Anamalcılıktan (kapitalizmden) derebeylik (feodalite) öncesine dek birçok
üretim ilişkisi varlığını sürdürüyordu. Çarlığın baskıcı yönetimi nedeniyle
Rusya’ya “halklar hapishanesi” deniyordu.
Rus
sosyalistleri, içinde yaşadıkları toplumun özelliği nedeniyle, ulusal soruna
olağanın ötesinde önem vermek zorundaydılar. Nitekim öyle yaptılar. Ulusal
sorunu her boyutuyla ele aldılar, kapsamlı araştırmalar ve uygulamalar yaparak
genel ve özel bilimsel sonuçlara ulaştılar. Sovyet hükümetini oluşturan 14
bakanlık (halk komiserliği) içinden birini, Uluslar Halk Bakanlığı (Milletler
Halk Komiserliği) yaptılar. Komünist Parti’nin önde gelenlerinden ve ulusal
sorun üzerine yaptığı araştırmalarla dikkat çeken Josef Stalin’i
Uluslar Halk Komiserliğine getirdiler.
Lenin ve Stalin’in Söyledikleri
Ulusal sorun, Lenin’in kuramsal çalışmaları
içinde önemli bir yer tutar. Konunun Rusya için anlamını, yerel ve genel
boyutunu, sosyalist savaşımla karşılıklı etkileşimini irdelemiş ulusal ve
uluslararası sonuçlar çıkarmıştır. 1848 demokratik devrimlerini, İsveç-Norveş
ayrılığını; Finlandiya, İrlanda, Polonya sorununu ve 20.yüzyıl başındaki ulusal
devinimleri incelemiştir. O da Marks gibi ulusal sarunun uluslararası
boyutuna önem vermiş, ulusların kaderlerini tayin hakkını savunarak, “ezilen”

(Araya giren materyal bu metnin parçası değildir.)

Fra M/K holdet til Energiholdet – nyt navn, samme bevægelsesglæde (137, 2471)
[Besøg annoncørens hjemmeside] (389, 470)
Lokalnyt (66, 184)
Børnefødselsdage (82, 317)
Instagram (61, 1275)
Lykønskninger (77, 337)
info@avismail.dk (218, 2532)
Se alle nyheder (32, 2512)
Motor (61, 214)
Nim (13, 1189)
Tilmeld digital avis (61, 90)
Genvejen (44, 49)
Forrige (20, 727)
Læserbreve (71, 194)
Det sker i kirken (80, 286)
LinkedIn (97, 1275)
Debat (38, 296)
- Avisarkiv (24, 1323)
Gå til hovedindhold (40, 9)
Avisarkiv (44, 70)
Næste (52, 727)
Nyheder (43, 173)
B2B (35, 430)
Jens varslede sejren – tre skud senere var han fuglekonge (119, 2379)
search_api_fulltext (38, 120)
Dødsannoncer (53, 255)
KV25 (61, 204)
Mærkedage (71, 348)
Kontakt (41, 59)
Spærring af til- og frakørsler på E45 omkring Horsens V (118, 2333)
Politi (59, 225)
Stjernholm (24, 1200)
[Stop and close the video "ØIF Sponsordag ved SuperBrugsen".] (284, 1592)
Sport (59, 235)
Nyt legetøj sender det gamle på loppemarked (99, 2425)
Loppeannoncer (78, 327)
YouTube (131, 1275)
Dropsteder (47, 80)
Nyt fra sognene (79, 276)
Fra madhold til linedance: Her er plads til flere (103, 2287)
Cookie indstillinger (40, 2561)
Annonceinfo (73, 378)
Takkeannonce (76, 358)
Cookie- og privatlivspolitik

“küçük” ulusların desteklenmesi gerektiğini söylemiştir. Bu söylem,
Sovyetler Birliği’nde devlet politikası durumuna getirilmiştir. Ancak, bu
destek, sınırsız ve her zaman geçerli değildi, olmazsa olmaz bir koşulu vardı.

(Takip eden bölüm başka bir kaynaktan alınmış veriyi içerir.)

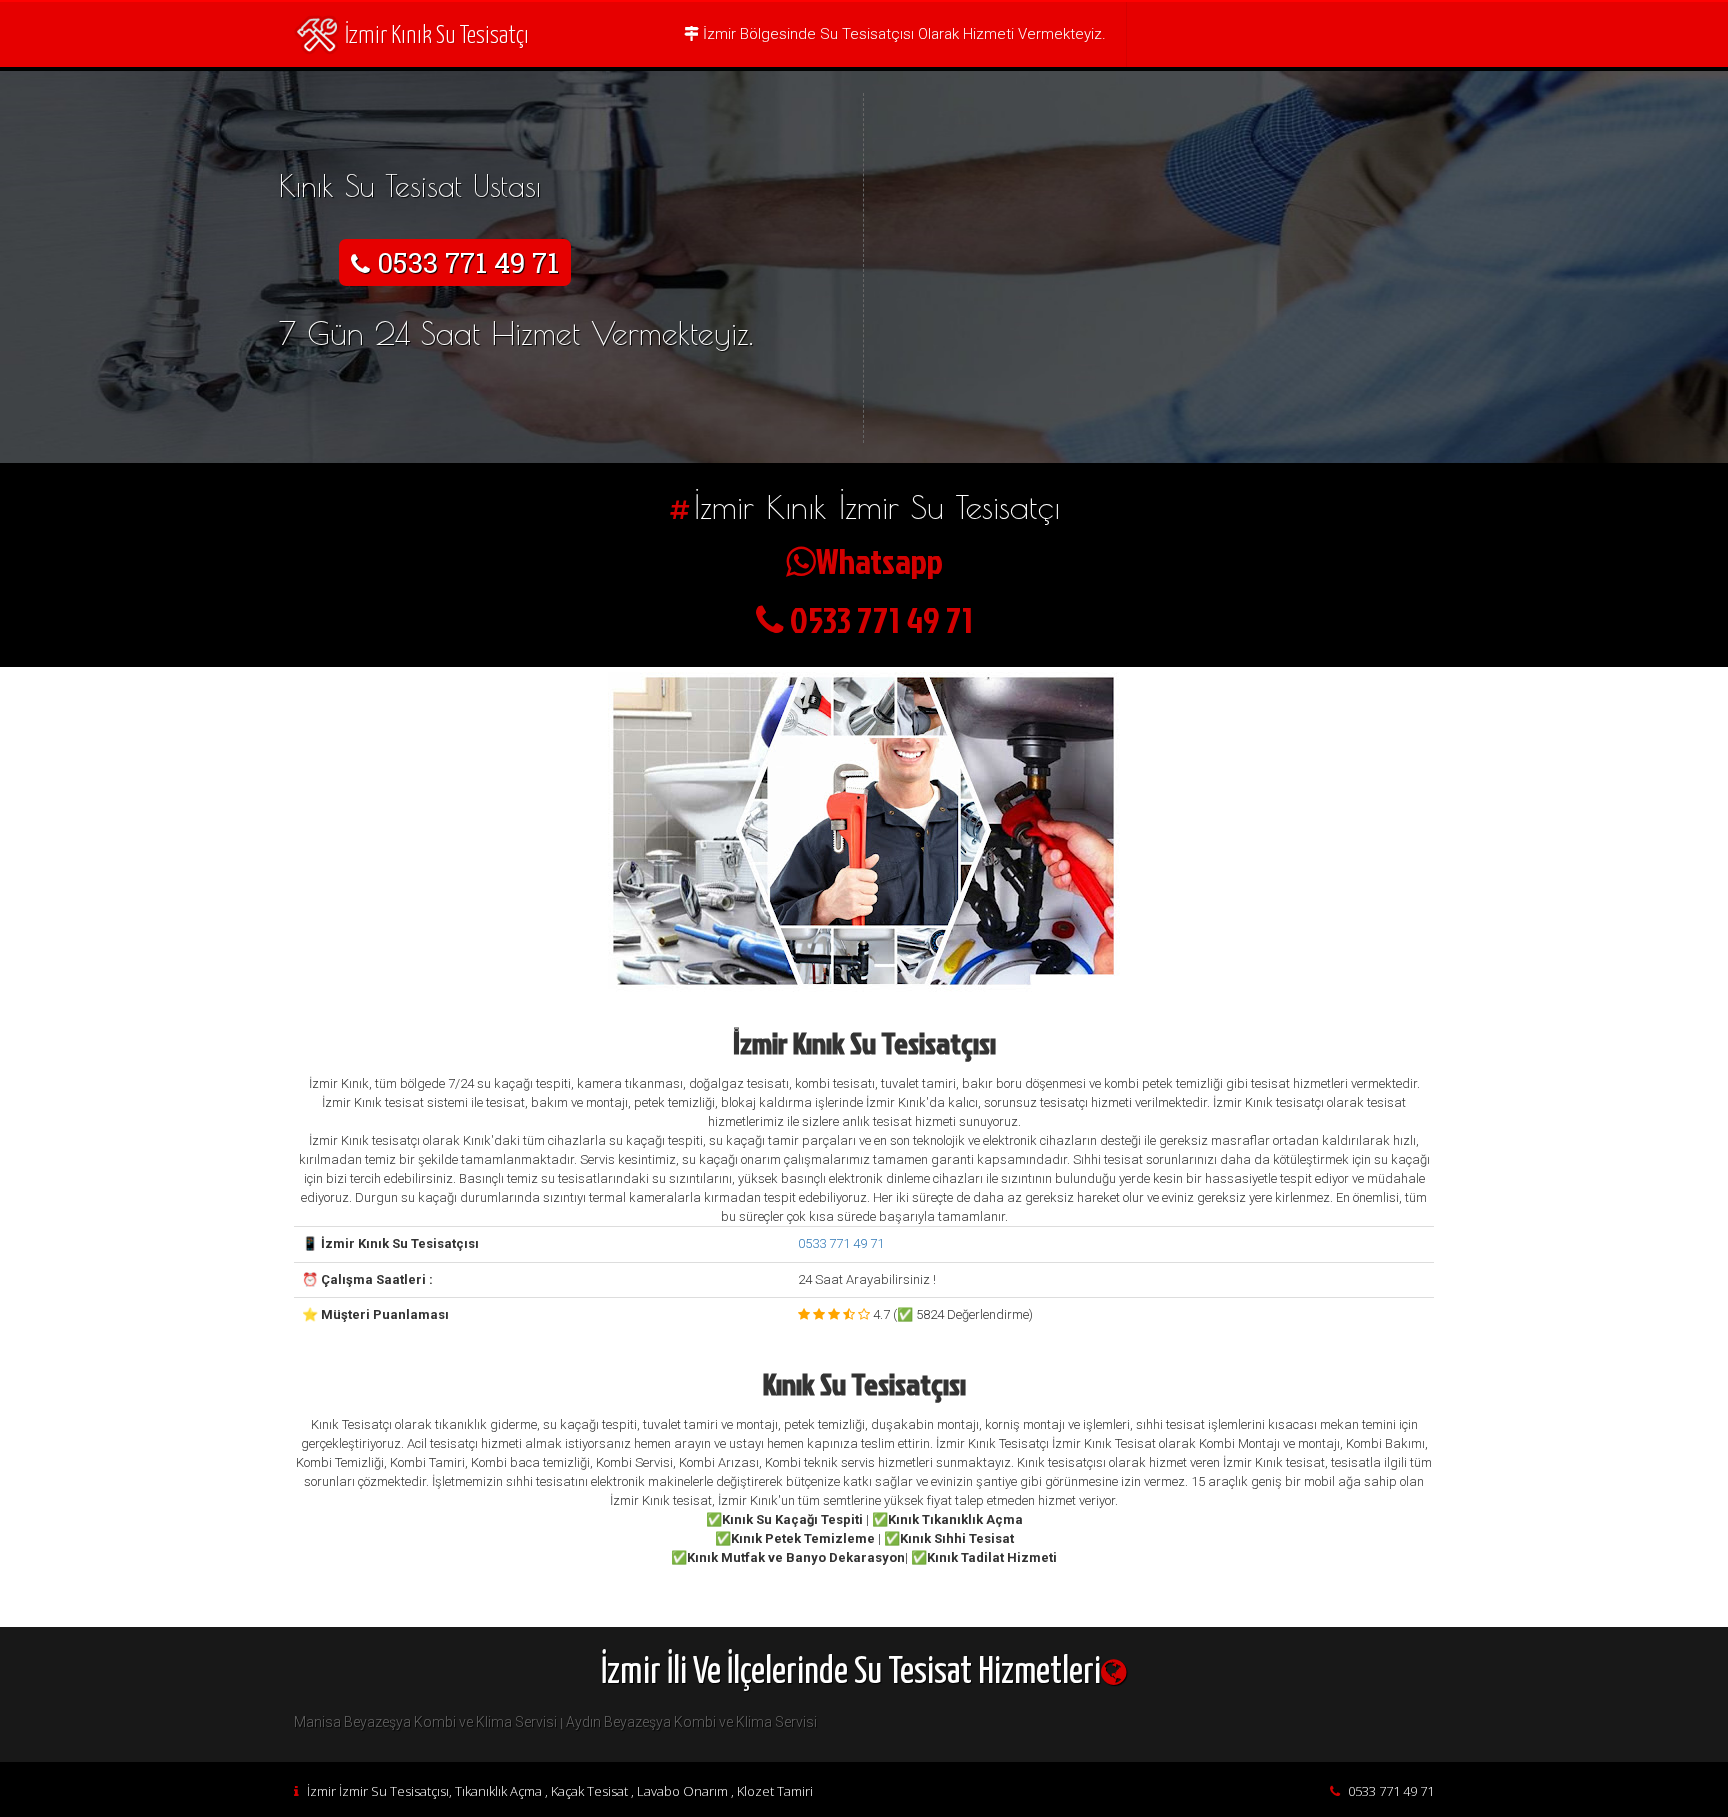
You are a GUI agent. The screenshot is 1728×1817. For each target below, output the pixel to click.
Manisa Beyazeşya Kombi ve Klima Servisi (425, 1722)
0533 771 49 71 (841, 1243)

Desteklenecek ulusal devinim, dünya sosyalist ve
demokrat deviniminin parçası olmalı, ona zarar vermemeli, emperyalizmle
uzlaşmamalıydı. Ulusların Kaderlerini Tayin Hakkı adlı yapıtında şöyle
söyler: “...Ulusların kaderlerini tayin hakkı dahil demokrasinin çeşitli
istemleri, mutlak şeyler değildir. Bunlar dünya demokratik hareketinin tümünün
bir parçasıdır. Kimi somut durumlarda, parçanın bütün ile çelişkiye düşmesi
olanağı vardır. Bu durumda parça reddedilmelidir.8
Emperyalizmle uzlaşan ulusal devinimler için tutumu
çok serttir ve bu tür devinimlerin “ezilmesi” gerektiğini söyler. Şöyle
der: “Kimi küçük uluslar, burjuva gericiliğinin dayanakları durumunda
olursa, bizim de bu gerici halkların içindeki hareketin niteliği ne olursa
olsun onları ezmek ve ileri karakollarını yıkmak için, devrimci bir savaştan
yana olmamız gerekir.”9
Stalin’in ulusal devinimlere verilecek destek konusundaki görüşü Lenin’den
ayrımlı değildir. Ulusal Sorun adlı yapıtında şöyle söyler; “...Kuşkusuz
proleteryanın her ulusal hareketi, her zaman, her yerde, her özel ve somut
durumda desteklemeye mecbur olduğu anlamına gelmemelidir. Desteklenmesi söz
konusu olan ulusal hareketler, emperyalizmi sürdüren ve güçlendiren hareketler
değil, emperyalizmi zayıflatan ve devrilmesini kolaylaştıran hareketlerdir.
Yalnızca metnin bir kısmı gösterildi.